Discuss the new ideas that emerged from the Great Schools of the Axial Age. Compare and contrast the ideas of China’s sages with the ideas emerging in the same period in India and Greece. Why do we tend to divide the new philosophies between “natural philosophy” and “moral” or “political” philosophy? Give an example of each. Why do we tend to call the teachings of Chinese and Greek scholars “philosophy” whereas we tend to think of the teachings emerging in India as “religious”? (Hint: To answer this question, you will have to read the Armesto chapter posted on the website AS WELL AS the textbook chapters.)
650-900 words – 50% of your grade.
Section II: Answer one of the questions below in 650 -900 words:
1. From 3500-2000 BCE, as civilizations developed in the river basins of Mesopotamia, Egypt, South Asia and East Asia, more intensive cultivation brought agricultural surpluses that ushered in a wide range of impacts. Explain with examples from at least two of the river-basin civilziations how food surpluses led to the rise of complex societies and states. (To answer this question, you must define “complex society” and discuss the types of states developed in the societies you are discussing.)
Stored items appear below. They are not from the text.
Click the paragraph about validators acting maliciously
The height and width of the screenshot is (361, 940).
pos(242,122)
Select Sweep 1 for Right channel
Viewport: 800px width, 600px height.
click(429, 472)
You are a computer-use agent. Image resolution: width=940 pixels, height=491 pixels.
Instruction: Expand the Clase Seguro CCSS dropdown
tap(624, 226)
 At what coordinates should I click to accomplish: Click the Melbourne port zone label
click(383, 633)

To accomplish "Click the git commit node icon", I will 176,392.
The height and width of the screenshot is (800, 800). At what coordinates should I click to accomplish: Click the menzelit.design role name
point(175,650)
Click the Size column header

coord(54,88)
2. The second millennium BCE witnessed large-scale migrations of nomadic peoples who brought with them their domesticated horses and their chariot technology. These people are referred to by scholars as Indo-Europeans, largely on the basis of their languages (see Current Trends in World History: How Languages Spread). Contrast the impact of migrations into Southwest Asia(Anatolia and Mesopotamia), Egypt, South Asia, and East Asia. To what extent did conflict play a role in the impact of Indo-European language speakers on the formation of territorial states?
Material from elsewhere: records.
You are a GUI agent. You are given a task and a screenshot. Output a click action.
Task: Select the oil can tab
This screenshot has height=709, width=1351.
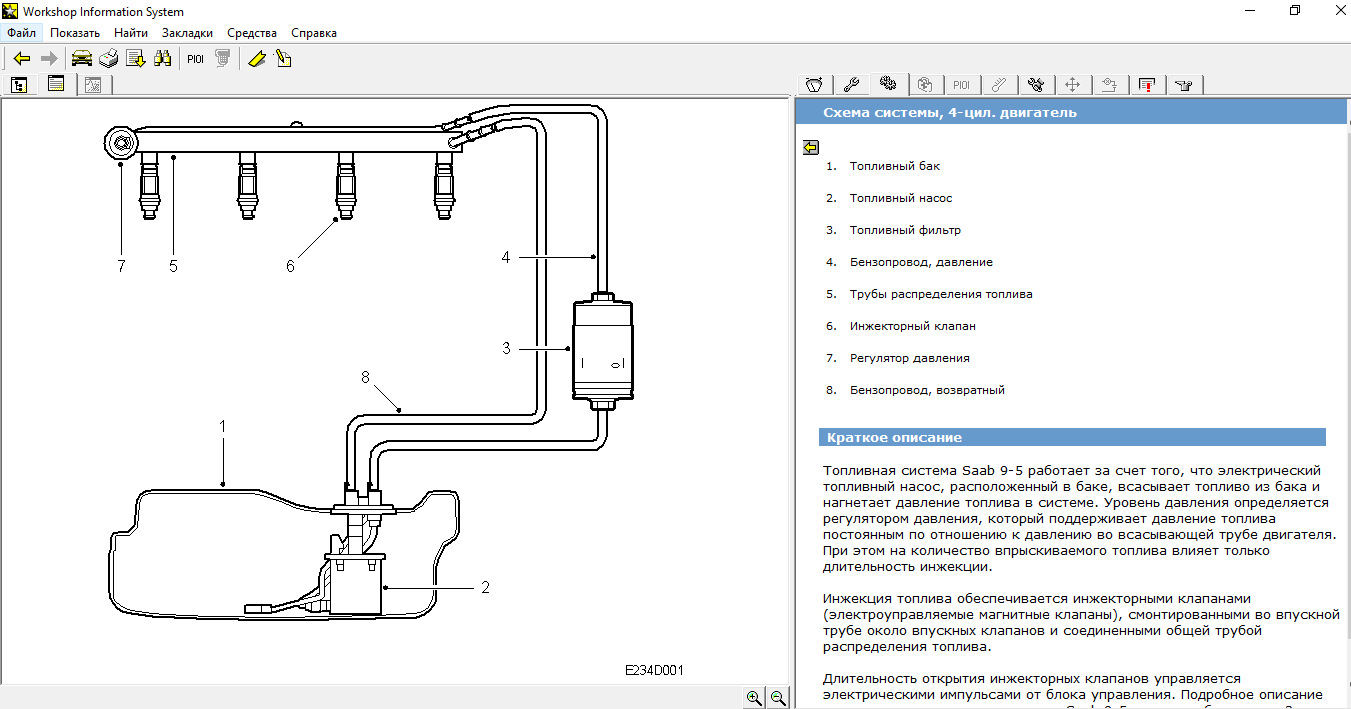pos(1184,85)
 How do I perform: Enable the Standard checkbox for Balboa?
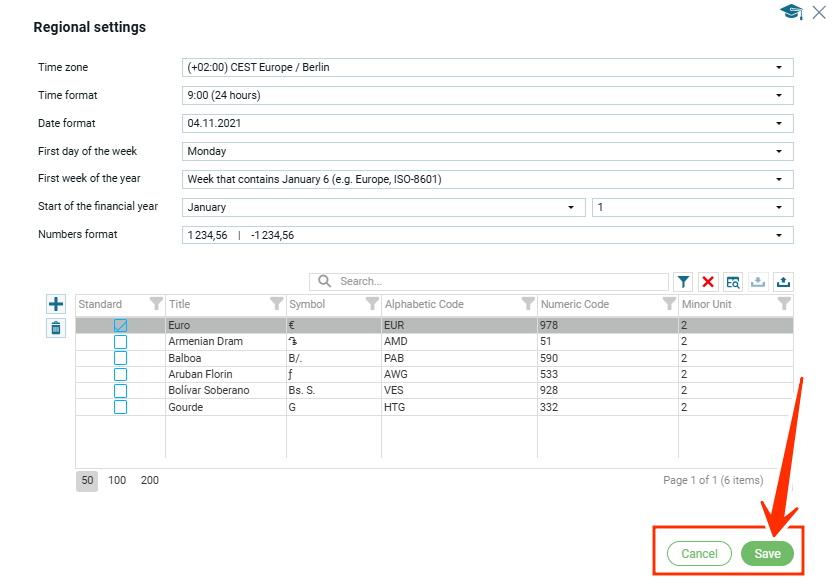(120, 358)
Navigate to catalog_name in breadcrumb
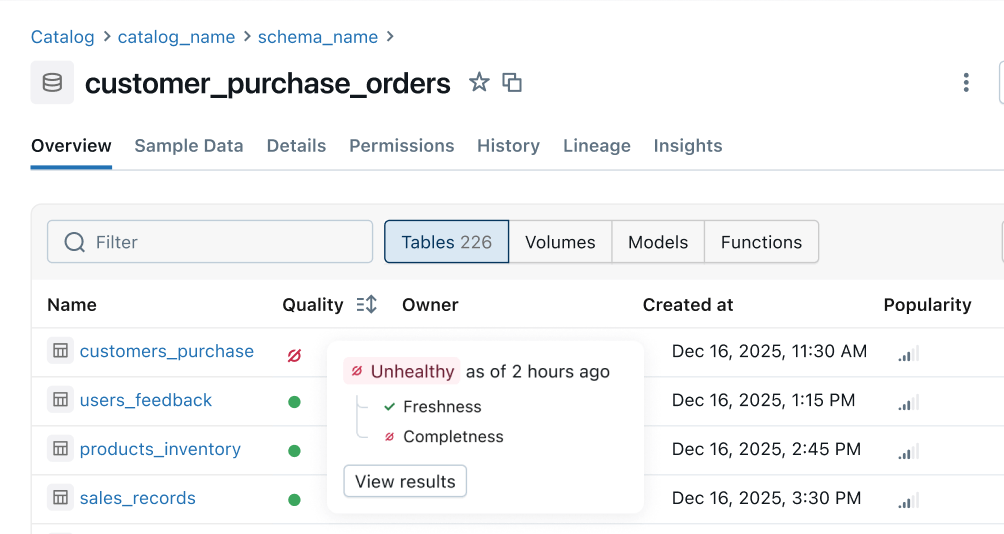Viewport: 1004px width, 534px height. 176,37
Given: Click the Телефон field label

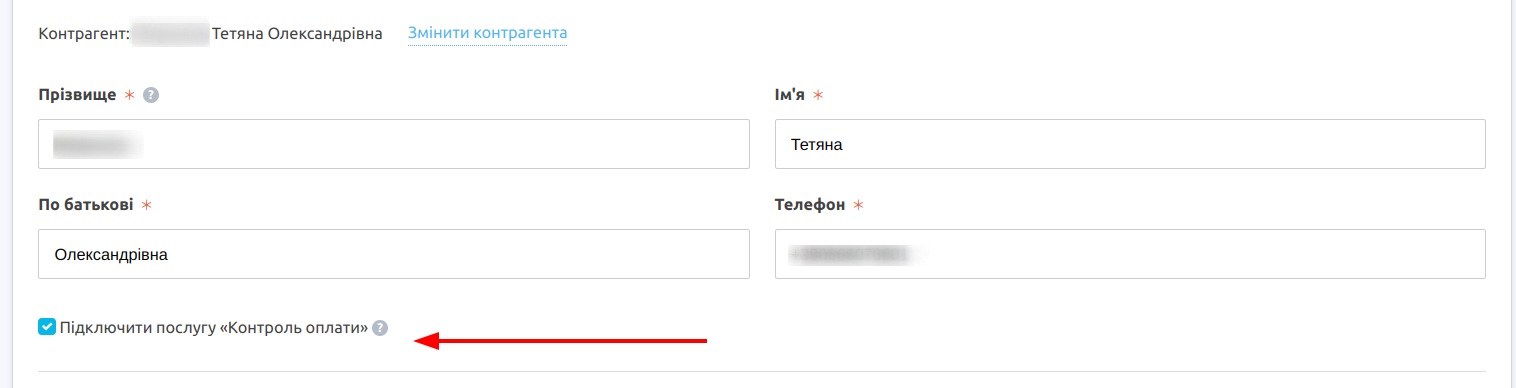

3. From the mid-second through the mid-first millennium BCE, “second-generation” societies developed in Easter Zhou China, the Ganges plain of South Asia, and the Mediterranean, while parts of South America, Mesoamerica, and sub-Saharan Africa birthed their first complex societies. What are the differences between the second-generation societies of Afro-Eurasia and the first complex societies elsewhere, and what might account for these very different, yet contemporary developments across the globe?